* **Instruções**:
1. Imprima o trecho do texto sobre o documentário com o U2 que começa em "O filme foi" e termina em "suas canções reformuladas.".
2. Dê continuidade ao texto sobre o documentário com o U2 a partir do ponto em que ele termina.

* **Texto para leitura**:
▼

Embora a banda e Letterman tivessem ideias sobre o que queriam transmitir, as primeiras discussões foram extremamente vagas, o que permitiu que todos a bordo tentassem as coisas. "Você tem Bono e The Edge, você tem David Letterman, e você tem um concerto. O que você vai fazer?" Morgan Neville afirmou durante uma entrevista que essa foi a pergunta feita a ele quando foi apresentado a essa ideia. "No começo, eles disseram: 'Podemos fazer o que for'."
O filme foi proposto poucas semanas antes de ser filmado em dezembro. Com um cronograma extremamente apertado, eles decidiram fazer um documentário que mostraria Letterman conhecendo a cidade do U2. Com a própria banda dando sugestões e essencialmente curando a viagem, tudo culminaria em um show intimista que permitiu à banda mostrar suas canções reformuladas.
Neville, o diretor, disse que enquanto desenvolviam a ideia, eles voltavam aos três pilares deste filme: a composição, a relação entre The Edge e Bono e a Irlanda. O filme resultante é uma visão incrível do processo de pensamento criativo aproveitado por alguns dos músicos de maior sucesso de todos os tempos. Bono e The Edge se abrem como nunca antes sobre composição, como a religião impactou seu trabalho e seu legado. Neville explicou que o principal motivo pelo qual o U2 fez isso não foi para promover um álbum, mas porque deu a eles a oportunidade de "pensar e falar sobre composição de uma forma que nunca haviam falado antes".

▲

* **Material fornecido**:
▼

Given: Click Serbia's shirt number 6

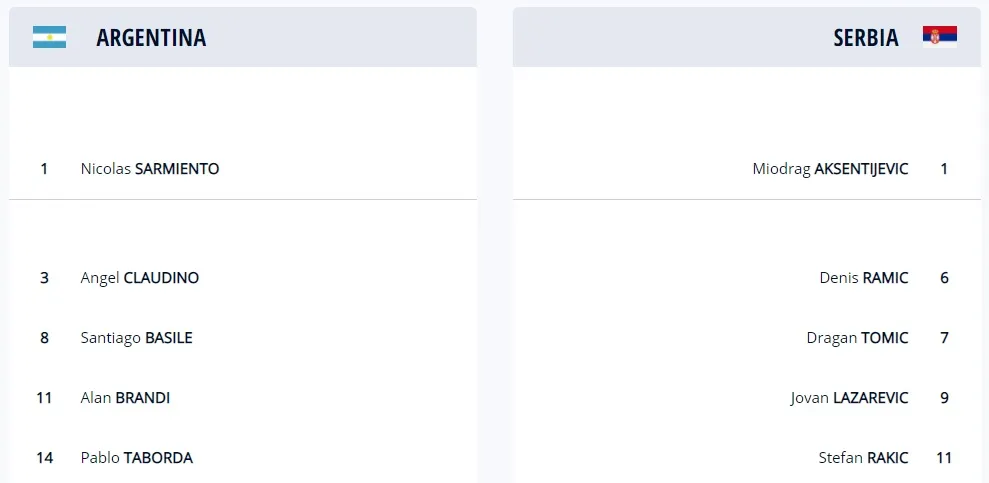Looking at the screenshot, I should click(944, 278).

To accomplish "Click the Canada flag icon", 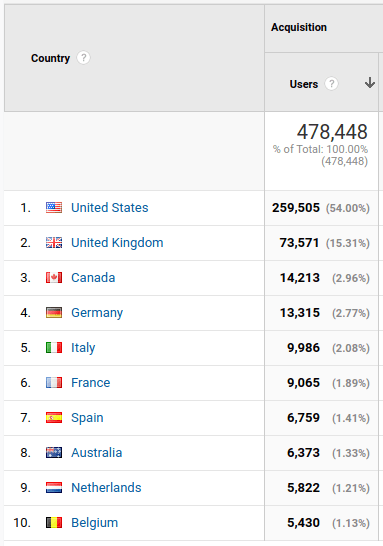I will [54, 278].
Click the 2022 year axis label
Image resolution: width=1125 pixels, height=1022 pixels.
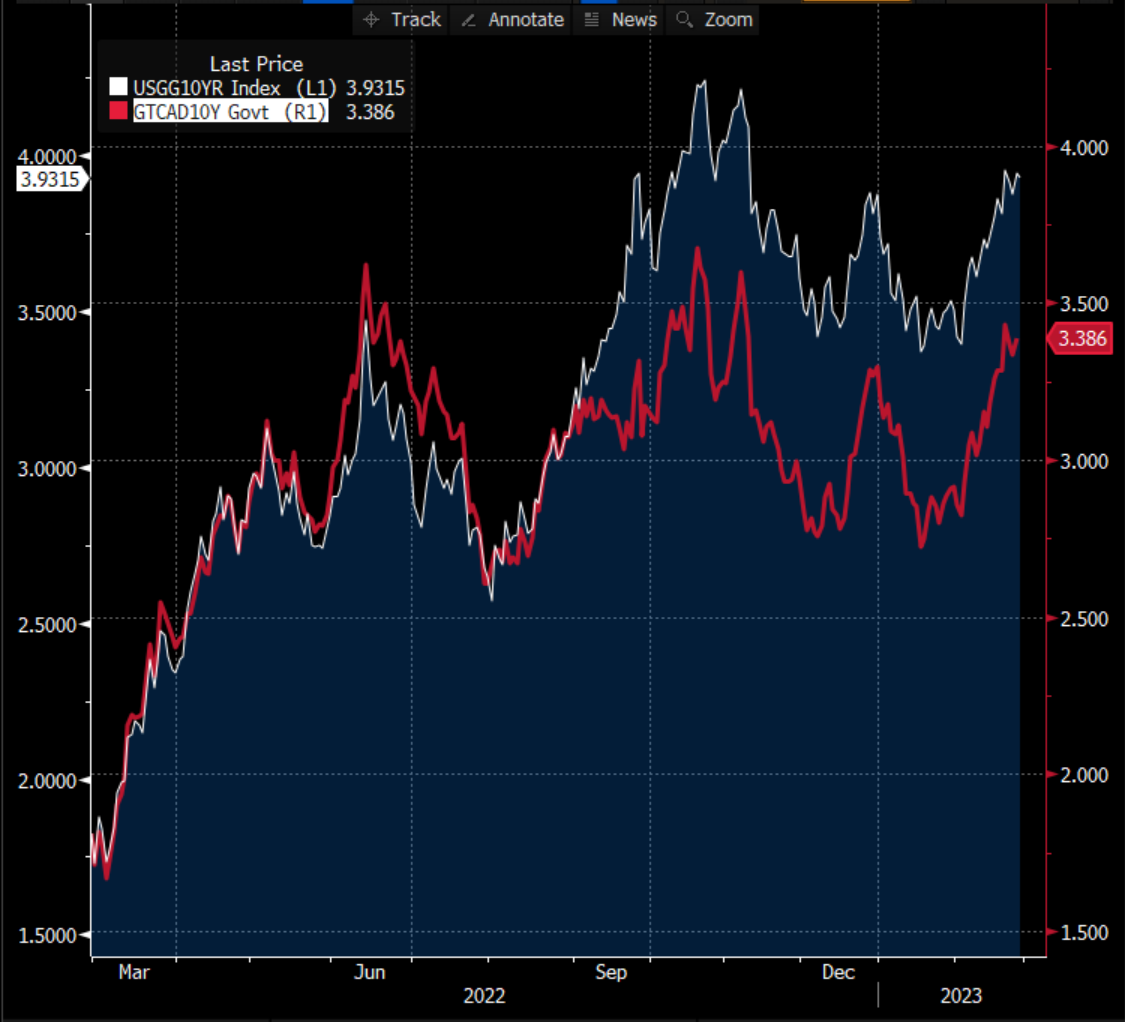tap(486, 996)
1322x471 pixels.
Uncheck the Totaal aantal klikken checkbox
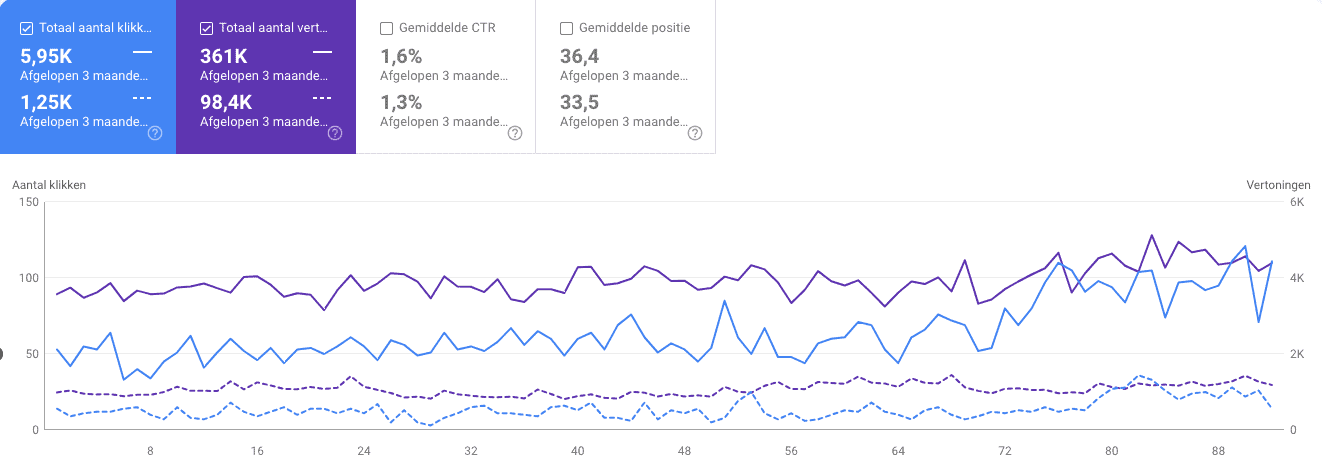tap(27, 28)
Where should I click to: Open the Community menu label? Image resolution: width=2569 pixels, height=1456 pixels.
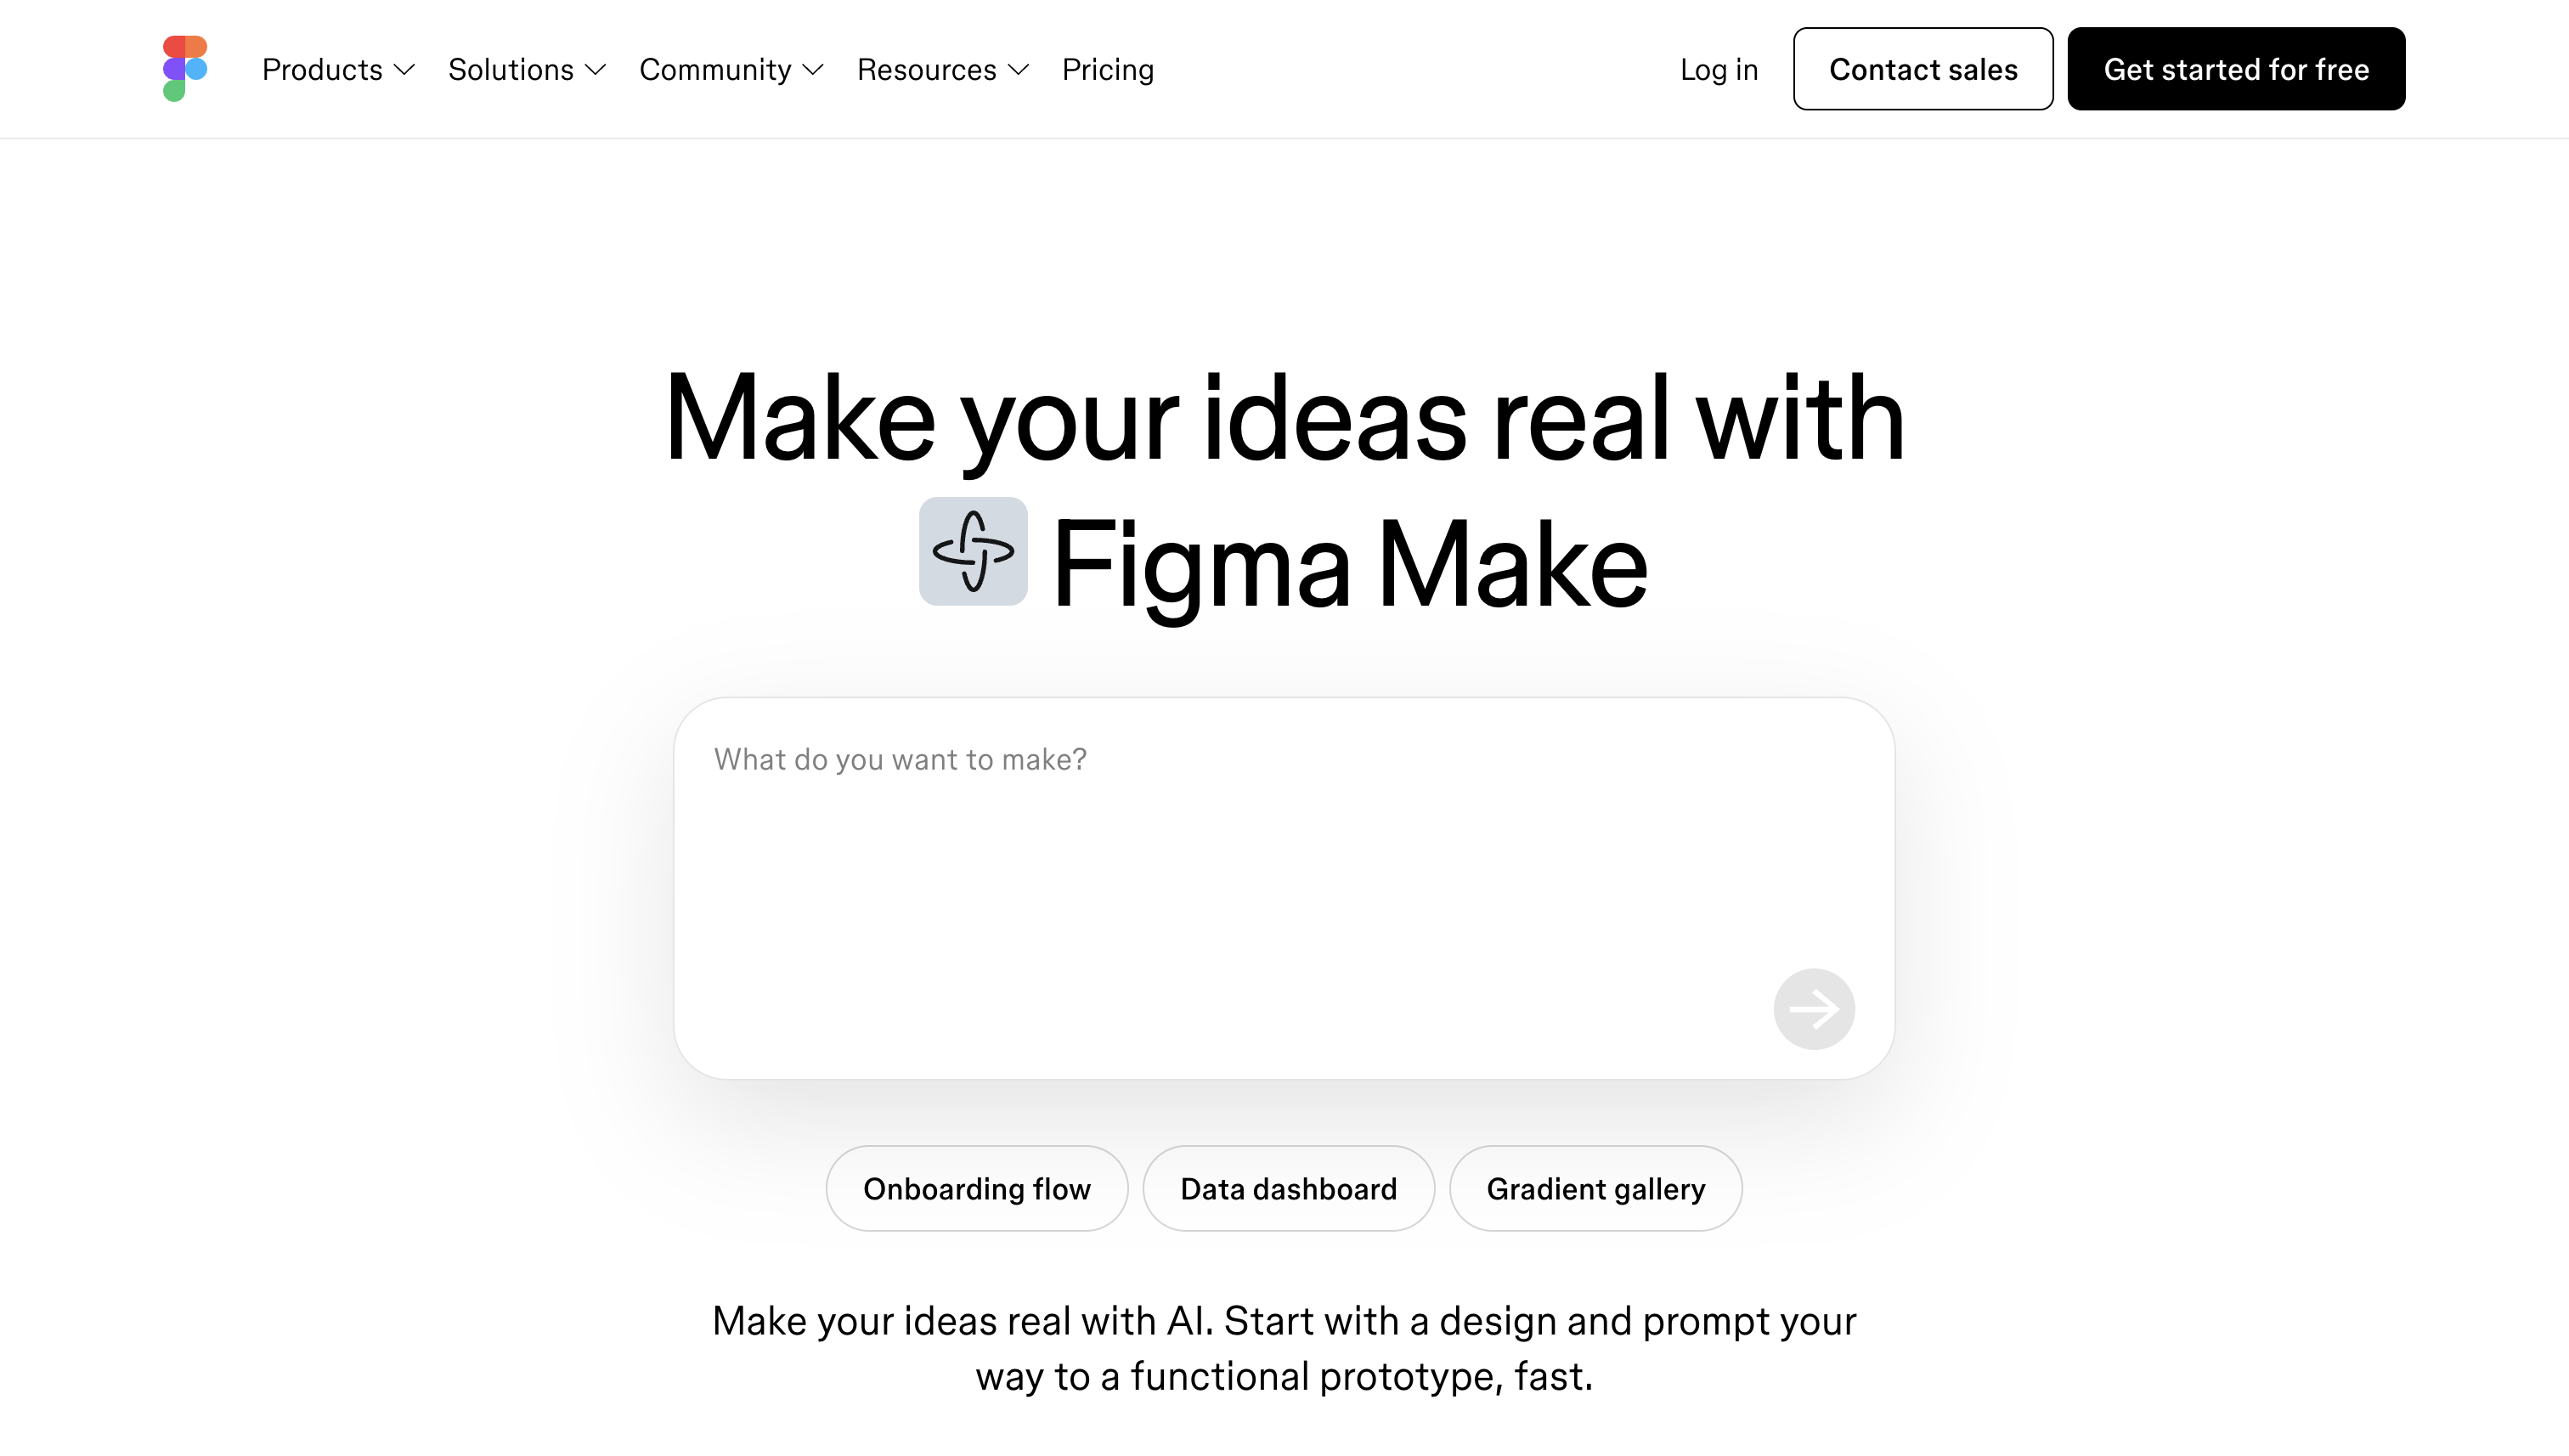[x=715, y=70]
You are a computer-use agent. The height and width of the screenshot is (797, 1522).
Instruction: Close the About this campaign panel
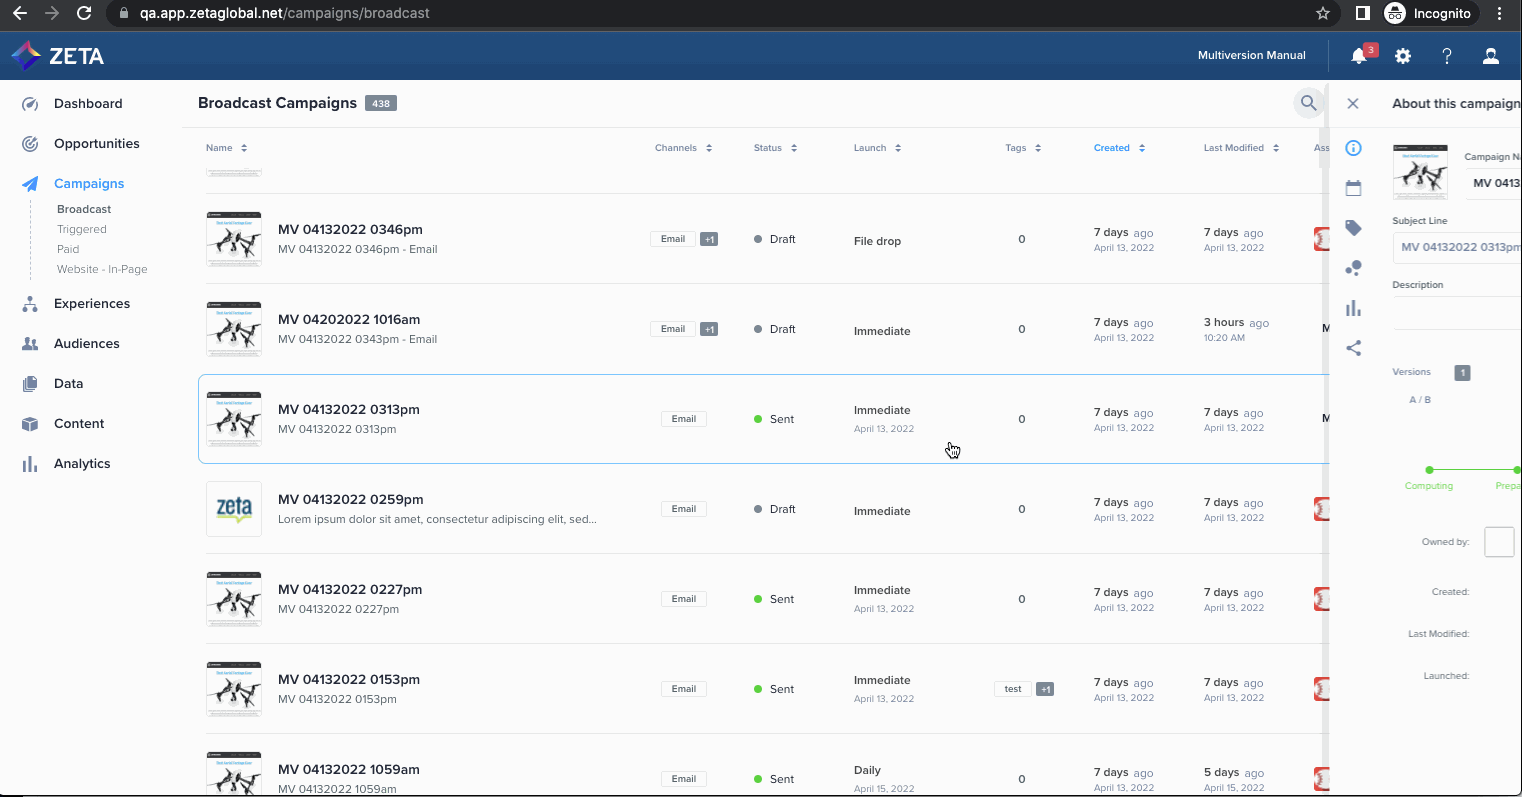(1353, 103)
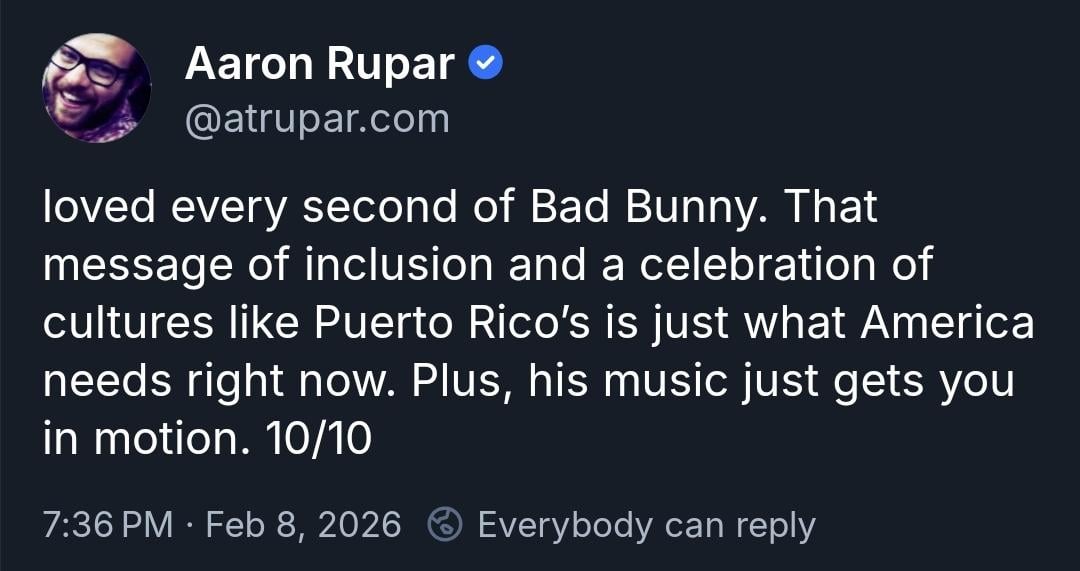Screen dimensions: 1080x571
Task: Open Aaron Rupar's profile avatar
Action: tap(96, 88)
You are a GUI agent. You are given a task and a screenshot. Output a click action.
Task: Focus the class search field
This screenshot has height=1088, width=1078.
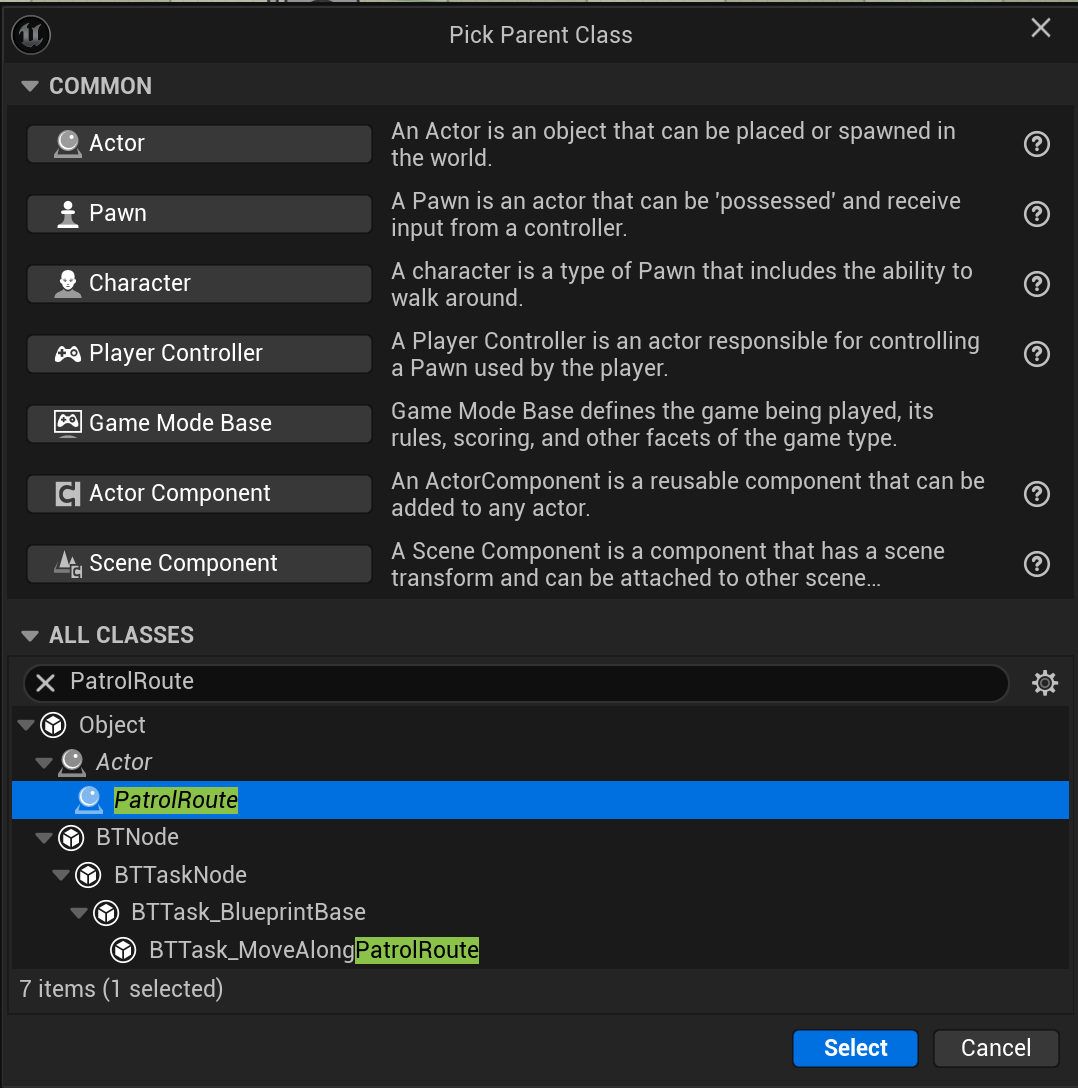pyautogui.click(x=530, y=683)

▲

* **Respostas pela ordem**:
1.
O filme foi proposto poucas semanas antes de ser filmado em dezembro. Com um cronograma extremamente apertado, eles decidiram fazer um documentário que mostraria Letterman conhecendo a cidade do U2. Com a própria banda dando sugestões e essencialmente curando a viagem, tudo culminaria em um show intimista que permitiu à banda mostrar suas canções reformuladas.

2.
"Uma das críticas ao U2 ao longo do tempo é que eles são uma banda que se preocupa mais com o som do que com as canções, o que não acho que seja totalmente verdade", admitiu Neville, antes de continuar: "Acho que o que esse processo pode fazer é que pode revelar algo que talvez tenha sido um pouco enterrado na produção, mas quando você o desnuda, há um tipo diferente de poder ali".
As revelações espalhadas ao longo do documentário não são apenas sobre músicas e letras. Em um momento particularmente sincero, Bono admite que seu ativismo político, que ganhou as manchetes, prejudicou seu relacionamento com seus companheiros de banda. "Eu nunca vi uma entrevista como esta", comentou Wilkes sobre a vontade do vocalista de baixar a guarda e simplesmente falar.
O show apresentado no filme é de alguma forma incrível e discreto. São algumas dezenas de pessoas em uma sala ouvindo uma banda de rock despir os sucessos e reconstruí-los novamente em algo familiar, mas novo. "A ideia era mais 'Vamos fazer você se sentir como se estivéssemos apenas documentando o que está acontecendo', versus 'Agora estamos no show e agora será apresentado a você'", revelou Wilkes.
O U2 também visita um pub local no filme, onde eles e outros músicos irlandeses amados - como Glen Hansard e Dermot Kennedy - apenas se divertem em uma espécie de jam session. Novamente, por fora, parece simples e até comum, mas na verdade está longe disso. De todas as coisas que ele testemunhou enquanto fazia este filme, Neville revelou que aquelas apresentações no pub permanecerão com ele "pelo resto da minha vida".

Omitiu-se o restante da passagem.